Hi,
{ const size_t lid = get_local_id(0); __local volatile int localPoolNextRay[1]; __local volatile int localPoolRayCount[1]; if (lid < 1){ localPoolNextRay[0] = localPoolRayCount[0] = 0; printf("START %d %d : %d\n", get_global_id(0), lid, localPoolNextRay[0]); } barrier(CLK_LOCAL_MEM_FENCE); while(true) { // Local pool is empty if (localPoolRayCount[0] < 1 && lid < 1) { localPoolNextRay[0] = atom_add(globalPoolNextRay, LOAD_BALANCER_BATCH_SIZE); localPoolRayCount[0] = LOAD_BALANCER_BATCH_SIZE; } mem_fence(CLK_LOCAL_MEM_FENCE); //barrier(CLK_LOCAL_MEM_FENCE); printf("BEFORE %d %d : %d\n", get_global_id(0), lid, localPoolNextRay[0]); // Get rays from local pool int myRayIndex = localPoolNextRay[0] + lid; if (myRayIndex >= globalPoolRayCount) return; printf("AFTER %d\n", myRayIndex); mem_fence(CLK_LOCAL_MEM_FENCE); if (lid < 1) { localPoolNextRay[0] += 32; localPoolRayCount[0] -= 32; //mem_fence(CLK_LOCAL_MEM_FENCE); } mem_fence(CLK_LOCAL_MEM_FENCE); // Execute trace(myRayIndex, tasks); } }
Originally posted by: viewon01 Hi,
I'm trying to implement some "persistent thread" on the CPU to batch a set of tasks, but I got some strange results.I have put some "printf" in the following code.
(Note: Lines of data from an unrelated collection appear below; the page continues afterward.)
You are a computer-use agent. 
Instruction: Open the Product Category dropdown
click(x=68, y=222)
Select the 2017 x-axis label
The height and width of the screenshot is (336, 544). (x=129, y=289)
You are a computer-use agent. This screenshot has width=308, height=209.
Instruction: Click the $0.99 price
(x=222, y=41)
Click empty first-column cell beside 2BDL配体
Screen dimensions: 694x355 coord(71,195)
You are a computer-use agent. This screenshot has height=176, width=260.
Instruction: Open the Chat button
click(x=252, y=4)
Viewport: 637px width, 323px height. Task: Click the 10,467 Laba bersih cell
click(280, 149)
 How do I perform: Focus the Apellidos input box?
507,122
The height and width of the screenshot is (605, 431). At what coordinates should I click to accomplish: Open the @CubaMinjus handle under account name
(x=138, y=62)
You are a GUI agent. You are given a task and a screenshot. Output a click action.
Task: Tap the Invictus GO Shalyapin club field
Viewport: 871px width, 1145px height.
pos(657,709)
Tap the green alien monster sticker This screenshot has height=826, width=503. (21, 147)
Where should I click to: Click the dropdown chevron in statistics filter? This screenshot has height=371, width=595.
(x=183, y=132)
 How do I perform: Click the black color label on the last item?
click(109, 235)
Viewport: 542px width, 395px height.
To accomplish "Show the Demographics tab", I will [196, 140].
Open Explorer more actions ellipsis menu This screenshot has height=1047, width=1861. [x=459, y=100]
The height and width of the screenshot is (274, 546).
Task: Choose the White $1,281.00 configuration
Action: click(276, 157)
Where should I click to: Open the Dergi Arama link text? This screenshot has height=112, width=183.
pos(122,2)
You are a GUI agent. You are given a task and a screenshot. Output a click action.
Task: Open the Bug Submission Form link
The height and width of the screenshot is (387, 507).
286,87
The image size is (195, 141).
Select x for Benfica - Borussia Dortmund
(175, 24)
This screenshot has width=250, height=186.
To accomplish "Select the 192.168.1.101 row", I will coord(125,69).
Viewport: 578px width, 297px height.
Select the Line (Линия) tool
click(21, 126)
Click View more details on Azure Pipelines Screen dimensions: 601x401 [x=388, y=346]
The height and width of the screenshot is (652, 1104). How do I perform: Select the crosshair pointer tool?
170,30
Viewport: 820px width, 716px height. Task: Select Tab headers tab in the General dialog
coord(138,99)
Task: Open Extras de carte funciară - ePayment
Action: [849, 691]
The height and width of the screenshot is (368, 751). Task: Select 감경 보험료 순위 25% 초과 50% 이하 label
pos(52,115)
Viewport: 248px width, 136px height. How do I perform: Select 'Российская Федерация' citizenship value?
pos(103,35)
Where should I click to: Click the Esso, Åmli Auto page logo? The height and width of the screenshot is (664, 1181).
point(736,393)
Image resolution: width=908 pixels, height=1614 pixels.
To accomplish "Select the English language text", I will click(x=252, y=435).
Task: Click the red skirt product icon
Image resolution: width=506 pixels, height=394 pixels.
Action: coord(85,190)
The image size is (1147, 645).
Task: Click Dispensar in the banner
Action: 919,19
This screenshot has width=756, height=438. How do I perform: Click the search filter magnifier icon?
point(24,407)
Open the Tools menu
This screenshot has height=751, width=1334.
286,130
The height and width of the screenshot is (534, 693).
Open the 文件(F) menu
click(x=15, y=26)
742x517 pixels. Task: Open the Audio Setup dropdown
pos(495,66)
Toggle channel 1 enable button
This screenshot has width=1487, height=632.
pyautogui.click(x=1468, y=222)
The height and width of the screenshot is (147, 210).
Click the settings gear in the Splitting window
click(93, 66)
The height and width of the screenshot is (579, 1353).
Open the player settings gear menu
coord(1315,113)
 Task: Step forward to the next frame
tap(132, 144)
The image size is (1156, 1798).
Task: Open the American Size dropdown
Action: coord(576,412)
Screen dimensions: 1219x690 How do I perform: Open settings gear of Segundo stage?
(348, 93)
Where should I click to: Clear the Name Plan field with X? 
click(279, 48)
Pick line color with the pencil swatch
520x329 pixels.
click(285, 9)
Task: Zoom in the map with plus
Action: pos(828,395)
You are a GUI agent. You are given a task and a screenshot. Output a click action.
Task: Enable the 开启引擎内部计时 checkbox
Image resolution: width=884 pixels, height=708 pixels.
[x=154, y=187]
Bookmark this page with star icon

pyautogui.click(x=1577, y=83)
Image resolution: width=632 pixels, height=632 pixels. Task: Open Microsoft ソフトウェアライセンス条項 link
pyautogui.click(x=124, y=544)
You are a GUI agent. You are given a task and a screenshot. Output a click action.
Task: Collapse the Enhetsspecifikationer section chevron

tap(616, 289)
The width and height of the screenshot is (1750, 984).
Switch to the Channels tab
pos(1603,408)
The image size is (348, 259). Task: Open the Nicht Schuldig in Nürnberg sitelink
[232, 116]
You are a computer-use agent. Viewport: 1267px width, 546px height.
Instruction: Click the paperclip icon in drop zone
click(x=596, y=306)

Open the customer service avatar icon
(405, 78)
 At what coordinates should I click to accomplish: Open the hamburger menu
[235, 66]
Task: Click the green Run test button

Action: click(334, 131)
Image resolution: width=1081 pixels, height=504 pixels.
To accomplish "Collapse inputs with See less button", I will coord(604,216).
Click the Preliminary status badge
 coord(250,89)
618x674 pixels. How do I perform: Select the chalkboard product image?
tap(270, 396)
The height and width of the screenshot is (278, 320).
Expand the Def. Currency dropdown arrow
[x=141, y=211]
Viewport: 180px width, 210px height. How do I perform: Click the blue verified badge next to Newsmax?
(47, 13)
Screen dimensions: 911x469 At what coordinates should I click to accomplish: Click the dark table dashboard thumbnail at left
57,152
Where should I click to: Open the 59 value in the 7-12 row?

What is strange is that I see the "BEFORE" before the "START" !I have a local barrier and so I should see "START" before !!
Could you please give us SDK Version, driver version, CPU, OS?
Hi,
Originally posted by: viewon01 Hi, I'm able to run it correctly, but for this I have to put barrier everywhere ! In fact, because there is no "natural" SIMT behavior on the CPU I'm not sure that using persitent thread will help on the CPU ! (Lot of barriers or atomic functions !!).BTW,Global work = 704Local work = 32
Yes, you will have to put a barrier everywhere it is needed. On CPU implementations (afaik) the workgroup is implemented as a single thread.
The barrier instructions basically break the code up into sections, and conceptually the first bit of your code will be implemented something like this: (again, afaik ...)
// first barrier block
for (int lid = 0;lid
if (lid < 1) {
localPoolNextRay[0] = ...
}
}
// second barrier block
for (int lid=0;lid
if (localpoolraycount[0] < 1 ...) {
...
}
}
This is more efficient than it looks since the compiler can (possibly) optimise out most of the code. It also requires no critical sections or thread communication overheads.
But you can see that if the barrier wasn't there, lid ==0 would just run to completion before lid==1 even got a shot. (i.e. think of there being a single implicit barrier at the end, and with no other barriers you have the single loop over lid).
But, overall your code looks more complex than it might need to be.
e.g. off the top of my head the following looks simpler and does the same thing:
local int localPoolBase; (you can just use simple types as locals, they don't need to be arrays)
// allocate first batch to our pool
if (lid == 0) {
localPoolBase = atom_add(globalpoolnextray, 32);
}
barrier(LOCAL);
do {
if (lid + localPoolBase < globalRayCount) {
// process ray id = (lid + localPoolBase)
}
barrier(LOCAL);
// get next batch
if (lid == 0) {
localPoolBase = atom_add(globalpoolnextray,32 );
}
barrier(LOCAL);
// while we have at least 1 more lot of work to do
} while (localPoolBase < globalRayCount);
I also removed the implied inner loop: it doesn't seem useful to have batches of batches, 1 batch is enough. If you want to do more than 32 lots of work per batch, just increase the workgroup size. Actually having batches of batches isn't a good idea here: you're striding across 32 items at a time which will be particularly cache unfriendly. i.e. lid==0 will do rays 0, 32, ... LOAD_BALANCER_BATCH_SIZE-31, before lid==1 even starts on rays 1, 33, ...
NB: barriers and CPU are kind of touchy: every SIMT `thread' in the workgroup needs to execute the same number of barriers. i.e. you can't early terminate some of them. Which is why the code above has all work items run the same number of loops.